Electrical Safety World VideoPrint123456

Teacher’s Guide

The Electrical Safety World video explains electric science concepts and how to use electricity safely in daily life. The video includes five 3-minute episodes, each on a different safety topic. This presentation guide includes learning objectives, key concepts, discussion questions, and follow-up activities to reinforce the core messages of each episode.

You may wish to introduce these basic energy concepts to your class before showing the video:

Energy is the ability to change or move matter. Without energy there would be no motion‚ no light‚ and no heat‚ and life would not exist. The sources of energy we rely on are very important in our everyday lives. Appliances like refrigerators‚ ovens‚ heaters‚ water heaters‚ clothes dryers‚ TVs‚ computers‚ and air conditioners all need energy to work. Explore these concepts through the following classroom activity:

  • Make an energy use chart in your classroom. Make three columns on the white board: one each for “What I Did‚” “Appliance/Equipment I Used‚” and “Energy Source” (such as electricity‚ propane‚ natural gas‚ charcoal‚ and so on).
  • Have students call out activities they have participated in during the last week‚ and the appliances and energy sources that facilitated these activities. Which energy sources are most common?

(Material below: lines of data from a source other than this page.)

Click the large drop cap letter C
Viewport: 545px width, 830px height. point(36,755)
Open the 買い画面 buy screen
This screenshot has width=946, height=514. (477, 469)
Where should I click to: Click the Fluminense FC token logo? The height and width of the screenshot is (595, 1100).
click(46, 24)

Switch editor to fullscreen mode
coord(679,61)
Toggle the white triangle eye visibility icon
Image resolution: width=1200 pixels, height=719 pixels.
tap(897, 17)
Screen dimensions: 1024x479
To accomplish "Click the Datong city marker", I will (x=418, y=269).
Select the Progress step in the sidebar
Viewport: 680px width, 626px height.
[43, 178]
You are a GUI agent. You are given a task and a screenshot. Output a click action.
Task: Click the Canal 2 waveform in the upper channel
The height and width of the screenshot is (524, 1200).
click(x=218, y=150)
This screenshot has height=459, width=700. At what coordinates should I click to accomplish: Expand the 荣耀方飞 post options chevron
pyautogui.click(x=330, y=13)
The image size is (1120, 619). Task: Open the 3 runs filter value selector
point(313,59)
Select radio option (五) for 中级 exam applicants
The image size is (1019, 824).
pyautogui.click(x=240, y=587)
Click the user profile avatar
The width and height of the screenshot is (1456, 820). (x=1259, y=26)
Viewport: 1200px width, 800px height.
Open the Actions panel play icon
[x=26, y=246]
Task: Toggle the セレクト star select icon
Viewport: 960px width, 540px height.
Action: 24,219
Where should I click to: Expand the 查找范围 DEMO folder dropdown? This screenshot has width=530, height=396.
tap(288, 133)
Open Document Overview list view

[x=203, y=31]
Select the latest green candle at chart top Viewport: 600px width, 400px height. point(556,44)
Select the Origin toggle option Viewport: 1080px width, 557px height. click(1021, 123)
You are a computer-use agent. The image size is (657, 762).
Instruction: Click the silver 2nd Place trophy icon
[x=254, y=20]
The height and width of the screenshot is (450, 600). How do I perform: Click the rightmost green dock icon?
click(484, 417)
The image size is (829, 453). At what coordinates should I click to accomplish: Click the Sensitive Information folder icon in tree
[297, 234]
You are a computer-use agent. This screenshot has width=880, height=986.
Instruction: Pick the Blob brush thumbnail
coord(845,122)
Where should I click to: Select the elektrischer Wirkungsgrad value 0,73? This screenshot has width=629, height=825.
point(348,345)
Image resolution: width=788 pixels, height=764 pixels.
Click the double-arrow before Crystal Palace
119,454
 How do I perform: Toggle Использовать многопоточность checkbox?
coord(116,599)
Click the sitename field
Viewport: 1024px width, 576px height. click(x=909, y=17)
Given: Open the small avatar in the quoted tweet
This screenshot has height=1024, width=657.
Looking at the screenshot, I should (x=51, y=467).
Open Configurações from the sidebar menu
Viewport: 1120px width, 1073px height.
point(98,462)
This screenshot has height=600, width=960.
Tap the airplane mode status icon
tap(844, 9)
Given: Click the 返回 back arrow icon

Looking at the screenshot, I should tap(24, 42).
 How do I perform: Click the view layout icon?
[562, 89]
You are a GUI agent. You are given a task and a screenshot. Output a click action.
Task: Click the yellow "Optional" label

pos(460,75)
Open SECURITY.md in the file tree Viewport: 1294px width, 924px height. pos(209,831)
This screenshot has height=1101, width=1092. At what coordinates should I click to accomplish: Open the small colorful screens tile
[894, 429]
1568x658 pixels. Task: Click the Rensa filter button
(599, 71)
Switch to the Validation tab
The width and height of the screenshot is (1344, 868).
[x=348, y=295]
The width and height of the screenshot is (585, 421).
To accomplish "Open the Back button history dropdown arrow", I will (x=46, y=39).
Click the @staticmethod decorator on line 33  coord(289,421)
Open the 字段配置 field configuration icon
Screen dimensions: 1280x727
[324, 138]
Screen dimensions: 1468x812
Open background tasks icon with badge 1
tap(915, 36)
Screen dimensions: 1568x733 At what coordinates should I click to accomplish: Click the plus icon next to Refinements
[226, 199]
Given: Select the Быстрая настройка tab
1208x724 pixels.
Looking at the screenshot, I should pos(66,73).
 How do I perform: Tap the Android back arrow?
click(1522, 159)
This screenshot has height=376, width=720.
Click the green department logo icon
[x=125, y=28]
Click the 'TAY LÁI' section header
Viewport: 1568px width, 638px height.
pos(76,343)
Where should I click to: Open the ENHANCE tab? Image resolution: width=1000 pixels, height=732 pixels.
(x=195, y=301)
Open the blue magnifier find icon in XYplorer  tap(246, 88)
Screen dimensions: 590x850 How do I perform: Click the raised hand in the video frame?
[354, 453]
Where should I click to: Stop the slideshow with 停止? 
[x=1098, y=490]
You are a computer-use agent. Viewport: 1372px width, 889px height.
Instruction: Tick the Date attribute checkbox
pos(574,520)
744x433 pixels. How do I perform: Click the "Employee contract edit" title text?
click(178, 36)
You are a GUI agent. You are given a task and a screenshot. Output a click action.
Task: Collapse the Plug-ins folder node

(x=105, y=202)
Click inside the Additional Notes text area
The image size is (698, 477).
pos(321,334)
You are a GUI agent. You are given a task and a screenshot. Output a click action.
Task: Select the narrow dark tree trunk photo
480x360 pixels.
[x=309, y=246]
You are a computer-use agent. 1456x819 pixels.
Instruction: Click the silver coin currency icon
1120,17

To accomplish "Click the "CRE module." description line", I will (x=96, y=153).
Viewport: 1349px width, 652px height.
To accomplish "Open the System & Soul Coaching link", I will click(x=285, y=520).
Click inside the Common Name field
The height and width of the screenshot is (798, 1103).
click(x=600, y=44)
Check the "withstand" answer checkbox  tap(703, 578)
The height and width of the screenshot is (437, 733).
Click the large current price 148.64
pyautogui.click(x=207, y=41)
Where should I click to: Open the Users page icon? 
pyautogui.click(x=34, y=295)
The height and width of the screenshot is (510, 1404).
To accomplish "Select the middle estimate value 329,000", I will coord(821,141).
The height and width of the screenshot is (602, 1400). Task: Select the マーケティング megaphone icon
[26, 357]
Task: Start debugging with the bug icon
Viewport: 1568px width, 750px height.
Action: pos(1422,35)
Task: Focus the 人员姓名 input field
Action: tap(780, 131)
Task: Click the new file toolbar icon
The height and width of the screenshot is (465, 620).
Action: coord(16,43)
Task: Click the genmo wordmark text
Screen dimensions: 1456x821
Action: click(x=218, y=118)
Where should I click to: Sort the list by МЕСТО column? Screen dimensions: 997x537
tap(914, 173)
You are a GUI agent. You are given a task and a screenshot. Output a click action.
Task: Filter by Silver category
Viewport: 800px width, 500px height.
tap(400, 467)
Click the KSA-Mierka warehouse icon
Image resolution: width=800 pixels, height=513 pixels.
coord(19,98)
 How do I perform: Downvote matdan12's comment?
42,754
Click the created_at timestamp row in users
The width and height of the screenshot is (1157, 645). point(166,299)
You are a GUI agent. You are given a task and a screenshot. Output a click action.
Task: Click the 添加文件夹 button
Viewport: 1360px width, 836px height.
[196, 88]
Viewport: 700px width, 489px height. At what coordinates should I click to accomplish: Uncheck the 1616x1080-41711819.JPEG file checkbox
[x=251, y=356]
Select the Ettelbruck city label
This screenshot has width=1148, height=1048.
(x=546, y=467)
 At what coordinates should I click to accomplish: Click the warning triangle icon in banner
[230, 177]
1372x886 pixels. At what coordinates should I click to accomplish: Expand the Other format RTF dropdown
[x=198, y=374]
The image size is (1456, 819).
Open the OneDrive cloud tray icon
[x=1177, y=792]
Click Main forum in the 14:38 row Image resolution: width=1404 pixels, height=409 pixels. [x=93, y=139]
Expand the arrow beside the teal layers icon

For most classrooms‚ electricity will be the most commonly used form of energy. It is important to understand the following principles about electricity so we can use it safely:

  • Electricity is always trying to get to the ground.
  • Electricity travels on power lines and electrical wires in a closed loop called a circuit. It will stay in its circuit unless something or someone gives it a path to the ground.
  • Conductors are materials that allow electricity to flow through them easily‚ and insulators are materials that do not allow electricity to flow through them easily.
  • Water is an excellent conductor of electricity. Because the human body is mostly water‚ your body is also a good conductor of electricity.
  • Electricity will always take the easiest path to the ground. If you become part of that path‚ your body will conduct electricity and you will be injured‚ or even killed.
  • Volts or voltage are the measurement of the pressure under which electricity flows. Contacting a low-voltage circuit can cause serious injury or death. Contacting a high-voltage circuit (such as a power line) often blasts a person clear‚ but the shock or fall can be fatal.